Veuillez garder ce principe à l’esprit tout au long de mon discours et lui accorder la crédibilité et la validité qu’il mérite en ce qui concerne le projet de loi C-29.
Selon l’honorable Murray Sinclair :
Le chemin que nous parcourons est tout aussi important que notre destination. On ne peut pas prendre de raccourci. Lorsqu’on cherche la vérité et la réconciliation, il faut passer par toutes les étapes.
Étant donné ce contexte, il est essentiel d’examiner le chemin parcouru jusqu’au projet de loi C-29 et sa destination. Le 21 septembre 2022, l’honorable Marc Miller, ministre des Relations Couronne-Autochtones, a déclaré dans son discours à l’étape de la deuxième lecture du projet de loi :
J’aimerais prendre le temps de rappeler la genèse de ce projet de loi. Le chemin parcouru pour arriver jusqu’ici a nécessité de la collaboration et beaucoup de travail. Le projet de loi C-29 est en gestation depuis de nombreuses années.
Comment en sommes-nous donc arrivés là?
Le 14 décembre 2017, Carolyn Bennett, alors ministre des Relations Couronne-Autochtones, a annoncé la nomination de six membres au conseil d’administration provisoire du Conseil national de réconciliation, et a déclaré :
Au cours des six prochains mois, les membres du conseil consulteront divers intervenants en vue de recommander des modèles possibles pour la mise sur pied du Conseil national de réconciliation et la dotation de la fiducie de la réconciliation nationale.
Le 11 avril 2018, une réunion de consultation organisée à Ottawa a rassemblé 23 participants et 6 membres du conseil provisoire, ce qui a débouché sur la rédaction d’un résumé de neuf pages. Le 12 juin 2018, un rapport final a été présenté à Relations Couronne-Autochtones et Affaires du Nord Canada. Ce rapport recommandait notamment la création d’un comité de transition pour le Conseil.
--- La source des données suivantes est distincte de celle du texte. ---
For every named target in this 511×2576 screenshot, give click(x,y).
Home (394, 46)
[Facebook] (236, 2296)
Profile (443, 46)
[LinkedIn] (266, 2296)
Trois ans plus tard, le 18 janvier 2021, l’honorable Marc Miller a annoncé la création d’un comité de transition dirigé par des Autochtones et composé de cinq membres, chargé de collaborer avec divers groupes ainsi qu’avec les provinces et les territoires sur le cadre législatif du Conseil national de réconciliation, et de formuler des conseils et des recommandations à l’intention du ministre.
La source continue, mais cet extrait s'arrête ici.